Terrified (1962)
1/10
'Scooby Doo' was Scarier
18 May 2017
This 'Z' budget quickie, probably taking it's cue from William Castle minus the gimmicks, is of mild historical interest for two reasons. It's one of the very first (if not the first) psycho-thrillers depicting a middle-aged killer in a mask preying on youngsters in a deserted location at night - with childhood traumas and adult hang-ups thrown in for good measure, both of which later became staples of the slasher films of the seventies and eighties.

And it's the last film directed by the prolific Lew Landers (and his first feature film in four years), who died of a heart attack a few months before it was released. (Easily his best film was one of his first, 'The Raven' in 1935.) Landers had been working mainly in TV for most of the past ten years and, Boy, does it show!

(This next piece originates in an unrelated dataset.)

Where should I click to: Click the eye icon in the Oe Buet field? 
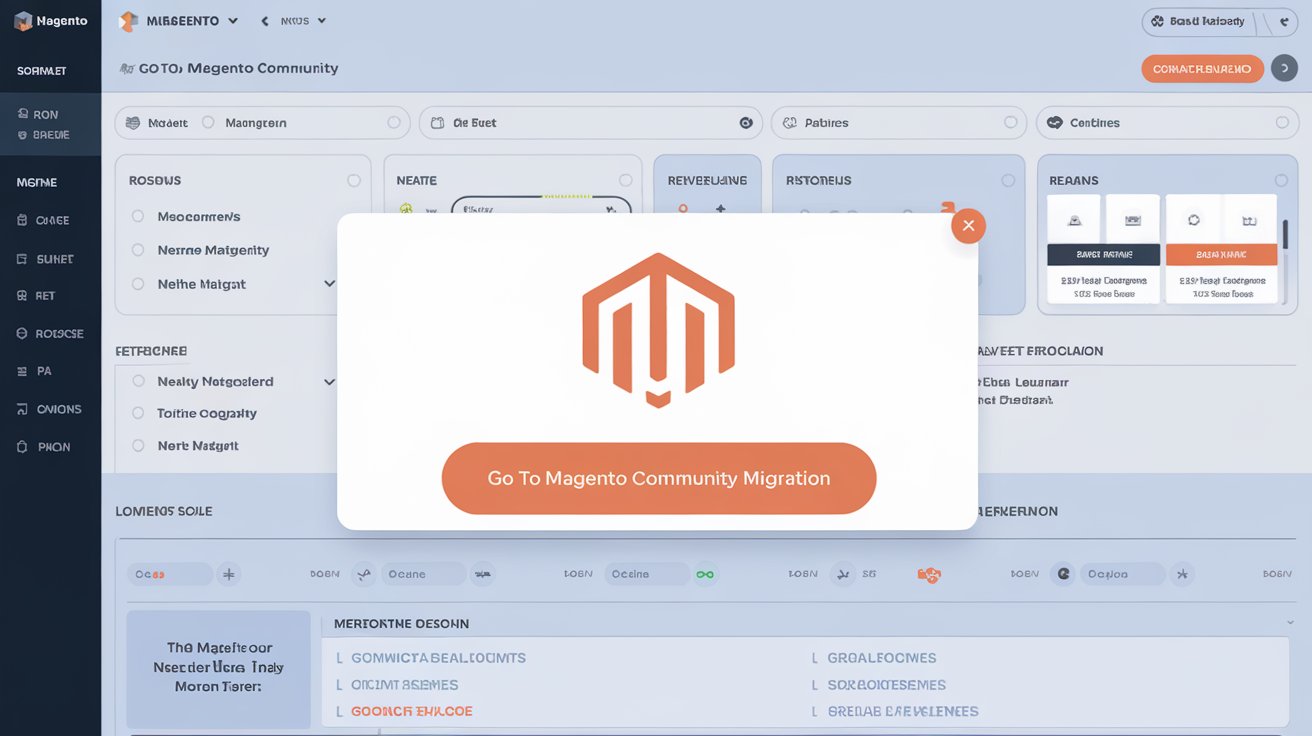(x=745, y=123)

Most of 'Terrified' looks and sounds like a long and dour TV episode, complete with interminable verbal expositions, tiresomely ubiquitous music and overlit recycled sets around which characters supposedly in mortal peril aimlessly wander back and forth instead of just getting the hell out; while unnecessarily waving flashlights about on sets obviously already brightly lit by arc lamps.

Of interest to the social historian might be the blatant product placement in the diner, the walls of which seems to be covered with advertisements for Coca Cola which keep positioning themselves in shot.